(Stored data)

%%

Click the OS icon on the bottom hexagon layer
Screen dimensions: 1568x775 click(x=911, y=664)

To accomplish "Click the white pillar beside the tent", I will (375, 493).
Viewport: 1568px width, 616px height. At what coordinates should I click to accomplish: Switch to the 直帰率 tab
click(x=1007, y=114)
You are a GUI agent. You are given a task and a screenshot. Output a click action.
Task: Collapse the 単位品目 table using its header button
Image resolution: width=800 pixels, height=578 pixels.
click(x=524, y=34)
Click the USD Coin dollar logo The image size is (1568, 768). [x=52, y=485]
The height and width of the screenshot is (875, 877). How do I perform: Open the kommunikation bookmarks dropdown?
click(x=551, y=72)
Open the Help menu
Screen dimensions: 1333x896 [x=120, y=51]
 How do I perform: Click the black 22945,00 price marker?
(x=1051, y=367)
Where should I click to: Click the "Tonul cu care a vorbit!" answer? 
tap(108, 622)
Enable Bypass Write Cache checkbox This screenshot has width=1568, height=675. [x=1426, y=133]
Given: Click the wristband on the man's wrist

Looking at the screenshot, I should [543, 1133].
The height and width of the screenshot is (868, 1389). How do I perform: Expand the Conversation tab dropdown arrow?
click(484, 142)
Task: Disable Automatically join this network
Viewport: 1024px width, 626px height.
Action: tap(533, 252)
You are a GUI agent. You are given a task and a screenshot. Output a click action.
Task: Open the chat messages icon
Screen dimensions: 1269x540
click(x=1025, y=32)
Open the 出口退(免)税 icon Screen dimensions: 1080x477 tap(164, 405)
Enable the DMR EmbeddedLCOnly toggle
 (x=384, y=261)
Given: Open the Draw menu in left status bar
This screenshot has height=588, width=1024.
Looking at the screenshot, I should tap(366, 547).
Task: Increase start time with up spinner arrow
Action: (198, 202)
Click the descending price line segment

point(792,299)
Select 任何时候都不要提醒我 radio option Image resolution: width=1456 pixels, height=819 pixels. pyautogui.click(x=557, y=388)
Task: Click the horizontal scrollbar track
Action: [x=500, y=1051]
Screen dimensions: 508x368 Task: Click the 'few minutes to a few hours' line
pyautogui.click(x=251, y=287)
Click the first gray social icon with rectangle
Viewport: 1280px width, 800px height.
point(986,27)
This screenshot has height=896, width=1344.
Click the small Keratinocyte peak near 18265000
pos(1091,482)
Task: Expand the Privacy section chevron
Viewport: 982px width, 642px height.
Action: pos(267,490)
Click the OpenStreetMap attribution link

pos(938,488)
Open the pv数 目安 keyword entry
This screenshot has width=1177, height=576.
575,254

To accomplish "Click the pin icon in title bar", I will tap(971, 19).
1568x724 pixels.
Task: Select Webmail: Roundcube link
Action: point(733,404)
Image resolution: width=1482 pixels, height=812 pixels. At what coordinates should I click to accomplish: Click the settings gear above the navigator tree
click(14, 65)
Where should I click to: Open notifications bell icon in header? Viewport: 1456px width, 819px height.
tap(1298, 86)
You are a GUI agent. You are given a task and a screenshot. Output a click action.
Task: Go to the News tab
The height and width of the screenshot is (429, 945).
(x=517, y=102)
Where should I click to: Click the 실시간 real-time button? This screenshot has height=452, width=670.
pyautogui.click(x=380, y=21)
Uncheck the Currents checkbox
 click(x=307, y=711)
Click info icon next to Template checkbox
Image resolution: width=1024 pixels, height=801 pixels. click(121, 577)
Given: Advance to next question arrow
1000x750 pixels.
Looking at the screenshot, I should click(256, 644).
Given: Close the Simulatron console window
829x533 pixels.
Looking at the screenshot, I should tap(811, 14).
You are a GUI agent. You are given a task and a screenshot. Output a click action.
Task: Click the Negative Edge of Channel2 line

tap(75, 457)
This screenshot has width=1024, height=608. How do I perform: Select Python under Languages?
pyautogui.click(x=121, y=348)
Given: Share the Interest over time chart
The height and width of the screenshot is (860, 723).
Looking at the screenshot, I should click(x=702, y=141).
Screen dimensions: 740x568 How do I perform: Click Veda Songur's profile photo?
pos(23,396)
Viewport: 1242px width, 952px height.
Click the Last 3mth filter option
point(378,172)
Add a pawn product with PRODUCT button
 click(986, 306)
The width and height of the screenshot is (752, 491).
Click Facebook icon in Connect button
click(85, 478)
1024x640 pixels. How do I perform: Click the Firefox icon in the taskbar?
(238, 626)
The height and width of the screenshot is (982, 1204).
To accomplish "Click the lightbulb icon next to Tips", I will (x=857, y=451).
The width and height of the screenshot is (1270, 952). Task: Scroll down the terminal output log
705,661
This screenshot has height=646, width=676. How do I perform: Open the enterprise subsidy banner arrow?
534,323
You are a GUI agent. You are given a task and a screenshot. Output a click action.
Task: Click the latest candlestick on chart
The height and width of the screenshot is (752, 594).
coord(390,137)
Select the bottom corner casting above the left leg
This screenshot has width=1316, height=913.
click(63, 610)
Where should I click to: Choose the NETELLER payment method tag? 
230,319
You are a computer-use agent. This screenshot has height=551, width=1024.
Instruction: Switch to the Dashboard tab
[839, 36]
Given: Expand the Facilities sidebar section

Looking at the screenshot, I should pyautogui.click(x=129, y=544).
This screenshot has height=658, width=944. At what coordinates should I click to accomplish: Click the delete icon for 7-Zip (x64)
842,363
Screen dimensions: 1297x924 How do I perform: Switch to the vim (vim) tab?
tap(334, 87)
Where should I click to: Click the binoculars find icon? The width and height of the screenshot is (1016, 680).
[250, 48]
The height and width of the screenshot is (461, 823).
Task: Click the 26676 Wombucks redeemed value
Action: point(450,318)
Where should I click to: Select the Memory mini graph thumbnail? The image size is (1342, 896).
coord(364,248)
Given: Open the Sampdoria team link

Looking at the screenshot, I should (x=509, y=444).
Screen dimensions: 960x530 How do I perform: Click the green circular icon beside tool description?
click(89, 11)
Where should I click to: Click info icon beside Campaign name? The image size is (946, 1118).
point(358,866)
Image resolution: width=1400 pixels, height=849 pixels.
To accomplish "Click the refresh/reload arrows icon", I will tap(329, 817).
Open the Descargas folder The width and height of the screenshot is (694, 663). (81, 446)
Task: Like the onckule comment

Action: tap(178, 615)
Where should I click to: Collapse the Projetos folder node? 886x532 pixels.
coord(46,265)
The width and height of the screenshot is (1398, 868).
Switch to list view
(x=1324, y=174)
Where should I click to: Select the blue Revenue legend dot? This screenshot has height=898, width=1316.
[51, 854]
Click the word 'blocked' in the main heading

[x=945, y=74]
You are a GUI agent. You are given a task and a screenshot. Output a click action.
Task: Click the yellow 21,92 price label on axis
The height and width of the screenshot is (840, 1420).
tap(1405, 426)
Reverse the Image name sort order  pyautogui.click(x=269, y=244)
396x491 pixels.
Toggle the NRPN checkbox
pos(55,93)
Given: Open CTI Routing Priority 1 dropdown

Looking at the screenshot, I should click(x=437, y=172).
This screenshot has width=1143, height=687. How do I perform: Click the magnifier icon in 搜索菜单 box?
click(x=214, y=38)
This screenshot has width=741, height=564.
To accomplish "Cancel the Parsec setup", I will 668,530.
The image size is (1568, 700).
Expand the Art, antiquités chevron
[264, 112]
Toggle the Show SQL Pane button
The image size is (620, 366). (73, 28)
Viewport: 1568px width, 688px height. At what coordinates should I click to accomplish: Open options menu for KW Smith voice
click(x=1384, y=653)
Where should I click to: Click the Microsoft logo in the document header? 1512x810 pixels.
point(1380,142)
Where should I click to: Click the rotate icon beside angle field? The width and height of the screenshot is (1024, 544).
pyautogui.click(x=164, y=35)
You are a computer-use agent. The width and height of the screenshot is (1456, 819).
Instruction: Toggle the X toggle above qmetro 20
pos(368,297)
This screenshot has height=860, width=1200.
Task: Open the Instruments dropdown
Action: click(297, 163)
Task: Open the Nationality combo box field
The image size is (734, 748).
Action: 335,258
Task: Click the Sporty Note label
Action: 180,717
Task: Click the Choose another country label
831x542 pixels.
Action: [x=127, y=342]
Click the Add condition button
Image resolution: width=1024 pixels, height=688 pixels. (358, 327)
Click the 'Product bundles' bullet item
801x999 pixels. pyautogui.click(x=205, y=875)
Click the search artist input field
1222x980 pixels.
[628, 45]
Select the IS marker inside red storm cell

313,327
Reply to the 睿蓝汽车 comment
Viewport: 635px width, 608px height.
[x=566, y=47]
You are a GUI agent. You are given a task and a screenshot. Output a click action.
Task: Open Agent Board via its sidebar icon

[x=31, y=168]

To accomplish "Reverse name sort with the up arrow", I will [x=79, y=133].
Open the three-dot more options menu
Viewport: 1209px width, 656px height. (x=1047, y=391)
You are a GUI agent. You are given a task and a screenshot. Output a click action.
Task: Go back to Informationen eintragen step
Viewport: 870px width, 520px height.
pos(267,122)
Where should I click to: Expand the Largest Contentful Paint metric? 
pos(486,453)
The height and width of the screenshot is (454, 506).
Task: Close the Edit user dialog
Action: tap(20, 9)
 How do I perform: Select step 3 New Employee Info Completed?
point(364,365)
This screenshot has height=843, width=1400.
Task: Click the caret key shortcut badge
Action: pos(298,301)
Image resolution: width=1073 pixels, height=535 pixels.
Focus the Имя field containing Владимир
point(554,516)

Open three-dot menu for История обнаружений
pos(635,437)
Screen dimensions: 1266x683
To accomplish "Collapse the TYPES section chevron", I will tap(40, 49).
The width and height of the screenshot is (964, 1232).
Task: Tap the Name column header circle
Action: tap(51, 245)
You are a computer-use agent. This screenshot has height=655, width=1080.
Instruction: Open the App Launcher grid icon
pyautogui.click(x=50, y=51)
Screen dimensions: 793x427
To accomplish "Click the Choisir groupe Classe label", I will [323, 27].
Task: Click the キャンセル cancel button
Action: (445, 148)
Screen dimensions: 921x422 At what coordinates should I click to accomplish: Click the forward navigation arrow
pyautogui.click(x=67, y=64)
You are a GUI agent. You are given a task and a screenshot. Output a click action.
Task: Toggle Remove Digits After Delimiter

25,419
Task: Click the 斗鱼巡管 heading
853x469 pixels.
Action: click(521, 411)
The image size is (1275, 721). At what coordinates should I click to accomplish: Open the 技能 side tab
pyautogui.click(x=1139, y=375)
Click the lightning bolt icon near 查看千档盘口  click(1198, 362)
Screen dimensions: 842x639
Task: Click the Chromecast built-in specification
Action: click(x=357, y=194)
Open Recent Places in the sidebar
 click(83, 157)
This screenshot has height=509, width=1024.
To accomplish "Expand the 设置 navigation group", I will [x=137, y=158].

%%

* _Task goal_: Please write out the stored data from the line that contains "The image size is (1568, 700)." through the line that contains "The image size is (620, 366). (73, 28)", word for word.

* _In response_:
The image size is (1568, 700).
Expand the Art, antiquités chevron
[264, 112]
Toggle the Show SQL Pane button
The image size is (620, 366). (73, 28)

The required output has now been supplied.